## Working with Snowpark in Snowpark Python Workspace

This notebook provides an introduction to using the Snowpark library within the Snowpark Python Workspace in Keboola. Snowpark allows you to build Python transformations that process data directly in Snowflake without moving the data out of it. This guide covers the basics of setting up Snowpark, executing SQL statements, and performing data transformations within Snowflake.

### Key Features of Snowpark:

- The Snowpark API provides intuitive programming constructs for building SQL statements.
- Benefit from intelligent code completion and type checking when using native language constructs.
- Snowpark supports pushdown for all operations, including Snowflake UDFs.
- No need for a separate cluster outside of Snowflake for computations; all computations are performed within Snowflake.

#### Additional Resources:
- [Snowpark Overview](https://www.snowflake.com/snowpark/)
- [Snowpark Python Developer Guide](https://docs.snowflake.com/en/developer-guide/snowpark/python/index.html)

---

### Snowpark in Keboola

Snowpark is available as a new type of Python workspace and transformation in Keboola. It’s intended to provide a seamless experience for data processing and transformations within Snowflake.
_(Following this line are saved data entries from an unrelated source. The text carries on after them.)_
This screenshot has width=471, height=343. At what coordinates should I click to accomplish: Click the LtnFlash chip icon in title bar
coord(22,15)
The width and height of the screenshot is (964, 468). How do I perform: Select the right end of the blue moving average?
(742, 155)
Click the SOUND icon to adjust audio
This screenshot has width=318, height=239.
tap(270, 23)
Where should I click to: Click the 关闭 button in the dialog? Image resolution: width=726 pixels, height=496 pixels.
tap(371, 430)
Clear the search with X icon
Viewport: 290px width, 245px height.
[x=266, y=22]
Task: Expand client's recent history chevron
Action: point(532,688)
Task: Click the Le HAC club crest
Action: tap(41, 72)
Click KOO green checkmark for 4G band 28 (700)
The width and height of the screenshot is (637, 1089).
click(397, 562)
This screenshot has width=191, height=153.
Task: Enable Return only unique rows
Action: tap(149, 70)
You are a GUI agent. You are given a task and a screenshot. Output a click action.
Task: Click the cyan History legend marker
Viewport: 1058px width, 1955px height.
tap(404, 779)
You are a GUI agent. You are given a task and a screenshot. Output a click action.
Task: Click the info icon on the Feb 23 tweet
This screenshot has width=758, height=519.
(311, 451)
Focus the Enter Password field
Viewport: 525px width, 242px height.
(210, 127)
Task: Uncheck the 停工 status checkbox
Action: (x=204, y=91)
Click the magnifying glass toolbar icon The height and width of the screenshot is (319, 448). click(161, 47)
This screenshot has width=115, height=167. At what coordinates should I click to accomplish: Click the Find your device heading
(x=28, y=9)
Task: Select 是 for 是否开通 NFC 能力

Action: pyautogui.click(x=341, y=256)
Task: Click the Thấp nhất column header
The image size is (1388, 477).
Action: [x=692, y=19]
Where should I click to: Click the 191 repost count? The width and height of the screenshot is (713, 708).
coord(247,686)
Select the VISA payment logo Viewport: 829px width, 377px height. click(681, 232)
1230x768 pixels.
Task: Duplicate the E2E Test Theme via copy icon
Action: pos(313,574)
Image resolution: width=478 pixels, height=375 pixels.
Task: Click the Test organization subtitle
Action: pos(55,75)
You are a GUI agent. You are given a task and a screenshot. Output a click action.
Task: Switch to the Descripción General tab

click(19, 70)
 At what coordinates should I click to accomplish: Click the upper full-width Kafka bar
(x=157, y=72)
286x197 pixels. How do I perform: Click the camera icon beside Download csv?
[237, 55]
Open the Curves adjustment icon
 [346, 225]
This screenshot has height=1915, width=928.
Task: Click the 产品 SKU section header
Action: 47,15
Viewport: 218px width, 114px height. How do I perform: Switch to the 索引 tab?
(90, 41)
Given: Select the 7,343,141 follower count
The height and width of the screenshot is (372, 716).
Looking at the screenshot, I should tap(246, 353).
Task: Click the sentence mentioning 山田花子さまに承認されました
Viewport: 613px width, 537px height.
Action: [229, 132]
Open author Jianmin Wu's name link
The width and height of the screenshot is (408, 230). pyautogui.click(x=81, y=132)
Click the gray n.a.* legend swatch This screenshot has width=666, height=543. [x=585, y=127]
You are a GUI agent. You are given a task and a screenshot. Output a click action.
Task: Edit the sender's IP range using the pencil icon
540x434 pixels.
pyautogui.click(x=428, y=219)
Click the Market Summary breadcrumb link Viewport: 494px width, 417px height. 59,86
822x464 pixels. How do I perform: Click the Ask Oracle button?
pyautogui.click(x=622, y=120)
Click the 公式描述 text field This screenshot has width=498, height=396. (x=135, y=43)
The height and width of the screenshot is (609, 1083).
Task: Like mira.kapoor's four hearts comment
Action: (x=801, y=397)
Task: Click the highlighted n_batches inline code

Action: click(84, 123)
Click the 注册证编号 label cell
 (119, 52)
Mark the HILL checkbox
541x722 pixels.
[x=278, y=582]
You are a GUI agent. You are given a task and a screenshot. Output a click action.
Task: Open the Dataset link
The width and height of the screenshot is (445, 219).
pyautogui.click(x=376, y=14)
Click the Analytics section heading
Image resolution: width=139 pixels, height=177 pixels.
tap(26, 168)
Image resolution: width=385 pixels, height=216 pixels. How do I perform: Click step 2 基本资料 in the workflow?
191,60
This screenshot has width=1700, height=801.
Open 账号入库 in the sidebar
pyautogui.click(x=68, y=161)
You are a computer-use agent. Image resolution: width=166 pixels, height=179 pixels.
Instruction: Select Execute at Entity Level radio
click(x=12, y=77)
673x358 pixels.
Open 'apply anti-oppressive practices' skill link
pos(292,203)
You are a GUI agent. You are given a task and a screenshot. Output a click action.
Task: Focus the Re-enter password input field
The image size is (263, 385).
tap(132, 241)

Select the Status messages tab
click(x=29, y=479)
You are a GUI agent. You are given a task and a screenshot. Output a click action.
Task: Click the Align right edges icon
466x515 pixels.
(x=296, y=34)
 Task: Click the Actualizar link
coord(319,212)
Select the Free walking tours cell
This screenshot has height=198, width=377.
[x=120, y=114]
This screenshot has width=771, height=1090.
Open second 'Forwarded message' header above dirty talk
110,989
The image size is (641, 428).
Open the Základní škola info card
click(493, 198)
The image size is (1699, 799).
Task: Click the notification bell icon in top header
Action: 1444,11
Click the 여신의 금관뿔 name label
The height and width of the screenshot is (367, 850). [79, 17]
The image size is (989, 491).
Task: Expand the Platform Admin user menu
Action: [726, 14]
Below, we will guide you through setting up Snowpark, writing Snowpark code, and saving results back to Keboola Storage.

Keboola Snowpark Python Workspace creates a dedicated Snowflake schema behind the scenes, with read permissions to the entire project Storage.

*__TO USE SNOWPARK IN KEBOOLA, YOU NEED TO ENABLE THE SNOWPARK FEATURE IN YOUR PROJECT SETTINGS (OR CONTACT OUR SUPPORT TEAM) AND USE THIS NOTEBOOK IN SNOWPARK PYTHON WORKSPACE__*


In [None]:
# Import necessary libraries
from snowflake.snowpark import Session
from snowflake.snowpark.functions import col
from keboola.component import CommonInterface
import pandas as pd
import json
import logging

# Set up logging
logging.basicConfig(level=logging.INFO)

# Setting up connection parameters from variables stored in the Workspace's environment
ci = CommonInterface()
connection_parameters = ci.configuration.workspace_credentials

# Create a Snowpark session
session = Session.builder.configs(connection_parameters).create()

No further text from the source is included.